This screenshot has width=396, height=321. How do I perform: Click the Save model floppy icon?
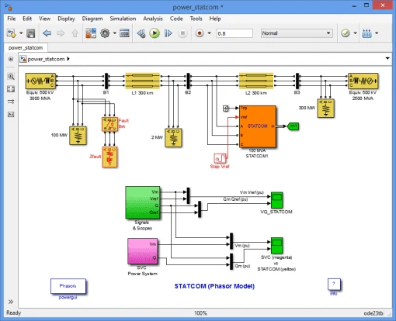pos(31,33)
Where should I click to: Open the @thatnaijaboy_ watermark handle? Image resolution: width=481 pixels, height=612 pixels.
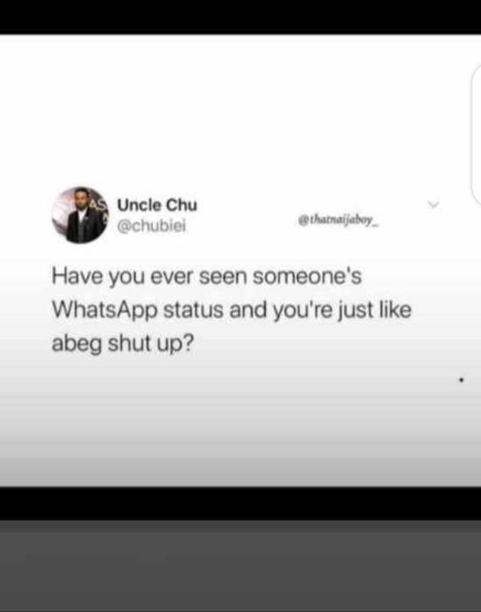click(x=339, y=220)
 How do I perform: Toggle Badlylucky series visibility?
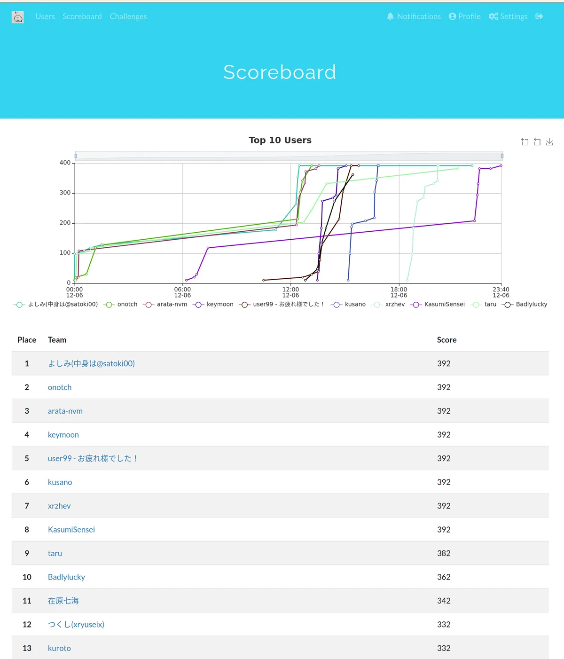[525, 305]

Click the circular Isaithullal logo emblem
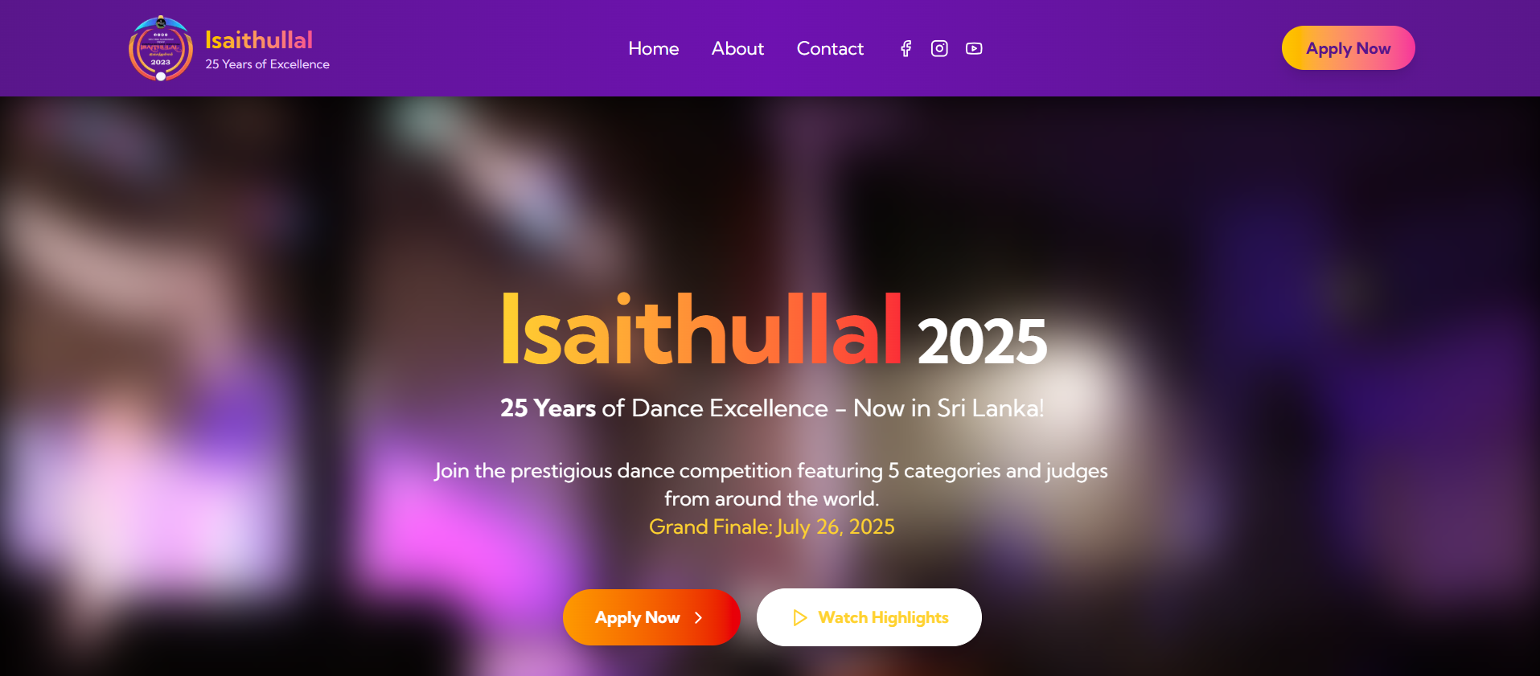[161, 48]
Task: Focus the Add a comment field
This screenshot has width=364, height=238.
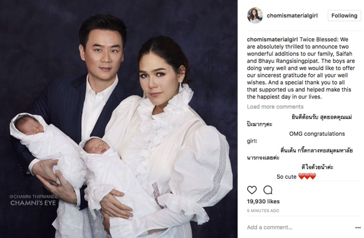Action: point(299,227)
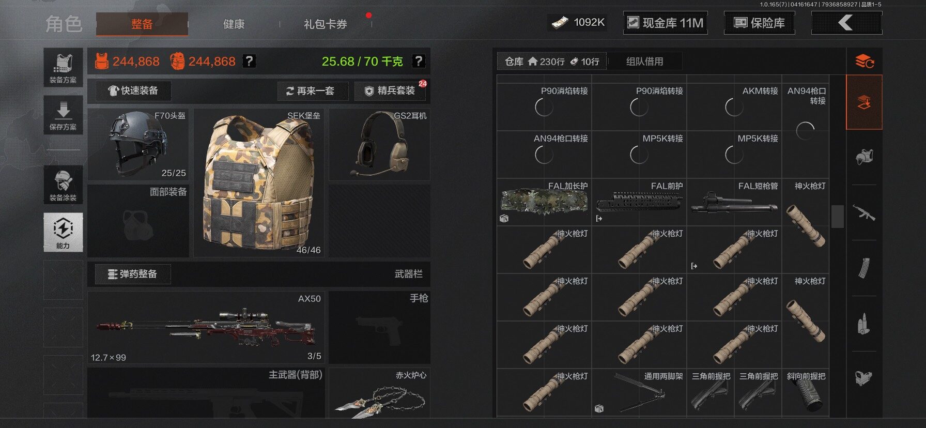
Task: Select the AX50 sniper rifle slot
Action: coord(206,327)
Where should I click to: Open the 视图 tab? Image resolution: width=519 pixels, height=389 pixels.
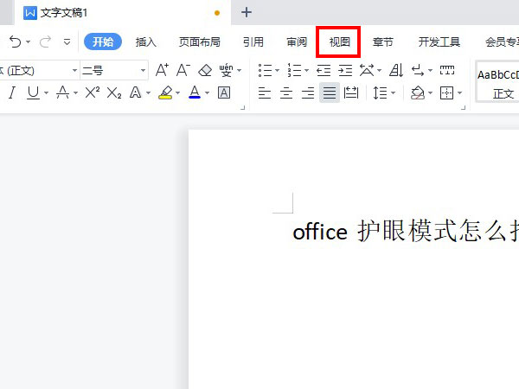(x=338, y=41)
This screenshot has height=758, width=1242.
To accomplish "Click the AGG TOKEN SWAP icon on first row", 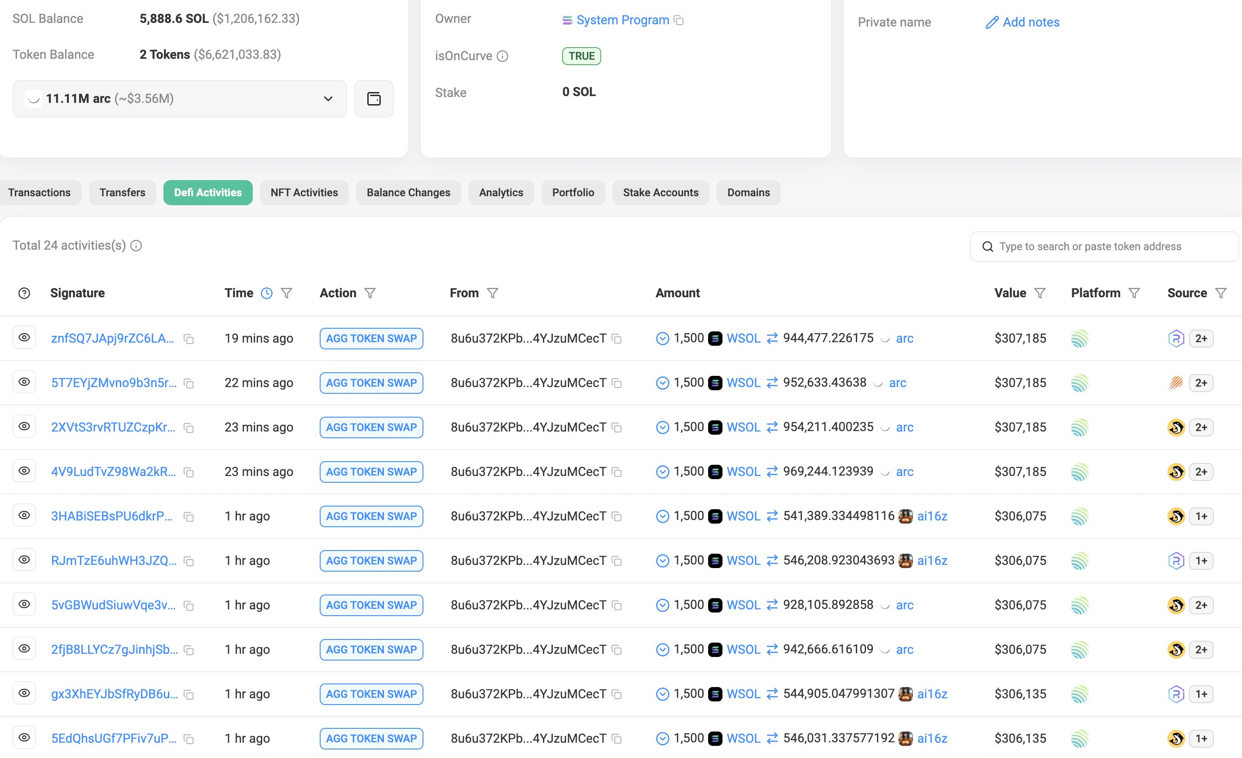I will [x=372, y=337].
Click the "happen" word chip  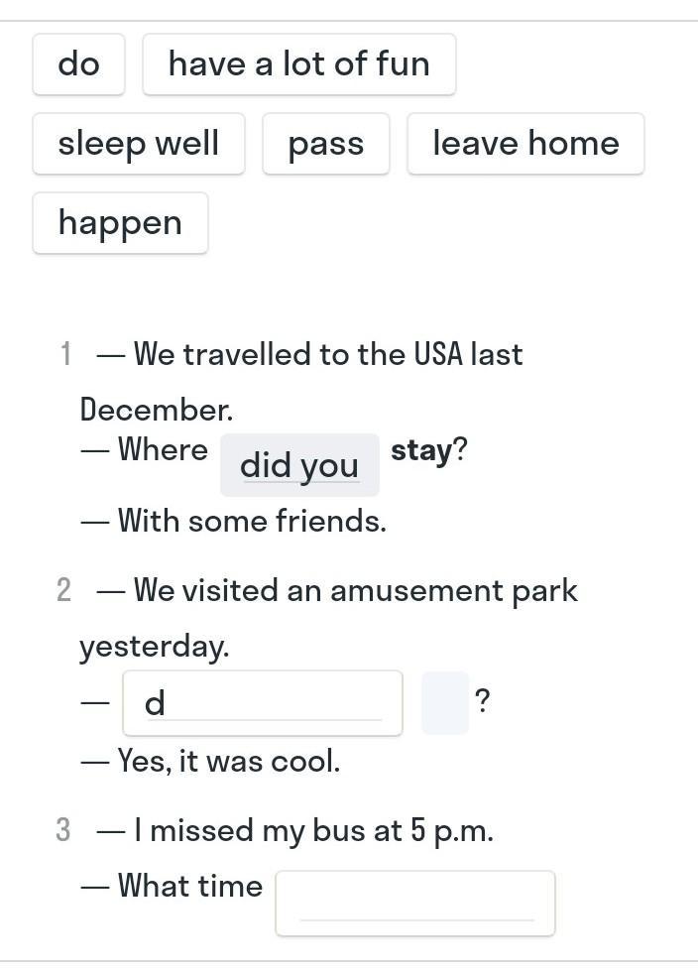pyautogui.click(x=120, y=223)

**WHAT THIS TASK INVOLVES**
Please give back exactly, and with no pictures, the lines from where the listing above begins through the line containing "This screenshot has height=758, width=1242.".

**ANSWER TO THIS EXERCISE**
This screenshot has width=396, height=321. How do I perform: Click the Save model floppy icon?
pos(31,33)
Where should I click to: Open the @thatnaijaboy_ watermark handle? Image resolution: width=481 pixels, height=612 pixels.
click(x=339, y=220)
 How do I perform: Toggle Badlylucky series visibility?
[525, 305]

Click the circular Isaithullal logo emblem
[161, 48]
Task: Focus the Add a comment field
This screenshot has width=364, height=238.
Action: point(299,227)
Task: Select the AX50 sniper rifle slot
Action: coord(206,327)
Where should I click to: Open the 视图 tab? Image resolution: width=519 pixels, height=389 pixels.
(x=338, y=41)
This screenshot has height=758, width=1242.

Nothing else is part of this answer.